オンラインツアーの実力〈クロアチア編〉東欧の美しい古都を日本から堪能
【12】コロナ禍でも海を越え、ITが人をつなぐ――交流と経済活動への胎動
沓掛博光 旅行ジャーナリスト

国際列車が発着するザグレブ中央駅の上空からみたザグレブの街並み(xbrchx/Shutterstock.com)
距離も手間も超越!海外旅行で力を発揮するオンラインツアー
移動せずに旅を体験できる『オンラインツアー』が、コロナ禍における新しい旅の形として存在感を増している。外出自粛で出かけられなくなった旅人たちは、ライブ中継画面を通して旅先を堪能し、現地の人々や参加者同士で交流を深める。リアルの客が一時ゼロになった観光地や旅行業界は、IT技術と知恵を駆使して魅力を遠隔で体感してもらい、コロナ禍の収束後に実際の旅で来てもらう効果も期待する。
前回の『オンラインツアーの実力』第1弾の〈隠岐・沖縄編〉では、離島観光の危機に立ち向かうツアー企画の成果を紹介。観光振興にとどまらず、お年寄りや身体が不自由な人たち、おひとりさまでも、気軽に楽しめるという新たな旅の可能性がみえてきた。今回の第2弾は〈海外編〉として、クロアチアの首都ザグレブの旅を紹介しよう。
日本の我が家から動くことなく、遠く離れた異国の旅が実現する。ITのおかげで海外旅行特有の手間や煩わしさが取り除かれ、長旅の負担もないので高齢層にもやさしい。しかも、現地の旅のスペシャリストによるとびきりの案内を受けられる素晴らしさだ。開催国の政府や旅行関係者にも熱がこもり、交流拡大、名所や特産品の認知度向上と経済効果も期待できる。旅の楽しみを凝縮し、人生100年時代にふさわしい分野に育ちつつある。

2019年秋のザグレブの街(Finn stock/Shutterstock.com)
コロナ禍の旅、クロアチアの誘い
海外旅行が高嶺の花から庶民の楽しみになった昨今、このコロナ禍で海外に出られないのは旅行好きにとってじっと我慢の時かも知れない。

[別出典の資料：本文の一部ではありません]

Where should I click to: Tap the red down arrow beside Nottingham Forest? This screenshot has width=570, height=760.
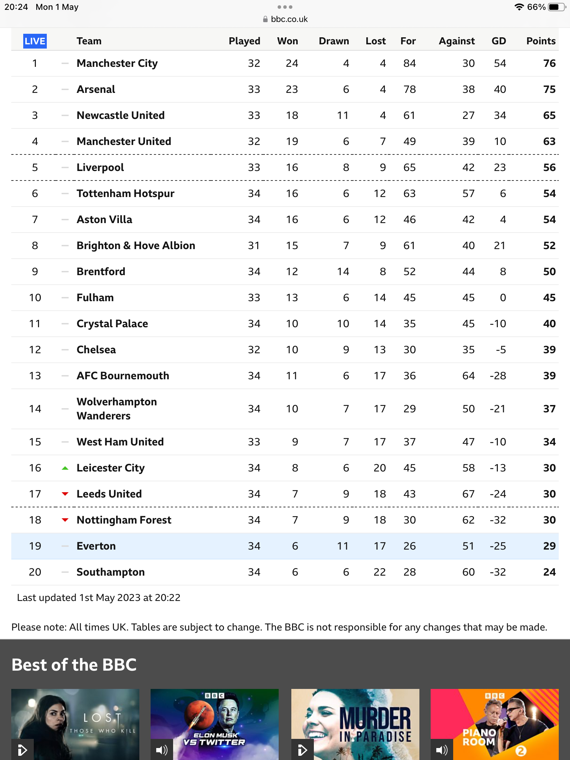click(x=65, y=520)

そうした状況の中で、観光情報などを発信しているクロアチア・ハートフルセンター(東京)は昨年11月からオンラインツアーをスタートさせた。南部のドゥブロヴニクや西部のクヴァルネル地方のツアーを実施し、今回のザグレブ編が4回目。毎回おおむね30~50名が参加している。
筆者が参加を思い立ったのは、ザグレブはまだ訪れたことがなく、日本からの直行便もなく、手軽には行きづらいといった理由からである。案内は、同センターからメールで届けられた。参加料は1900円。
クロアチアは、ヨーロッパ大陸の中でもやや南側に位置する。地図で見ると、アドリア海をはさんでイタリアの斜め右上あたり。北はハンガリー、東はセルビア、南東はボスニア・ヘルツェゴビナ、西はスロベニアに接している。コロナ禍前までは、こうした国々を巡る日本人観光客が増え、クロアチアへは年間で約15万人(クロアチア統計局、2019年)が訪れていた。

冬のザグレブ(Dinko Galic/Shutterstock.com)
首都ザグレブは国土の中央西寄りにあって、町の南側をドナウ川の支流、サバ川が流れる。国際列車が発着するザグレブ中央駅の北側に旧市街が広がり、市民が憩う公園や広場、さらに小高い丘に中世以降に建てられた教会や塔などが続く。美術館、劇場などヨーロッパ文化の香り漂い、ザグレブならではの歴史散策が楽しめる。人口は約80万人(2018年)。アクセスは、ロンドン、パリ、フランクフルトなどヨーロッパ主要都市からの空路利用が主体。日本からはこれらの都市から乗り継いで入る。所要時間は経由地によるがおおむね15時間。
駐日クロアチア大使も参加、ザグレブ町歩きスタート

ザグレブツアー開始時のパソコン画面。上側左から時計回りで、エドワード片山代表、ドラジェン・フラスティッチ駐日大使、現地ガイドのクリスティーナ・ボジッチさん、医師のイヴァ・キラッツさん=筆者撮影
今回のツアーは1月末、オンラインによる会議システムのZoomを利用し、東京とザグレブ、そして日本各地にいる参加者をパソコンやスマートフォンでつないで開催された。テーマは「市民が楽しむザグレブの町」。
東京では、同センターのエドワード片山トゥリプコヴィッチ代表(元クロアチア政府観光局日本事務所局長)が参加して司会進行役を務め、駐日クロアチア大使館からドラジェン・フラスティッチ大使がゲスト参加。現地ザグレブからは、地元ガイドのクリスティーナ・ボジッチさんと市民代表役で医師のイヴァ・キラッツさんが参加。クロアチア語で話され、エド片山氏が通訳も兼ねて説明にあたった。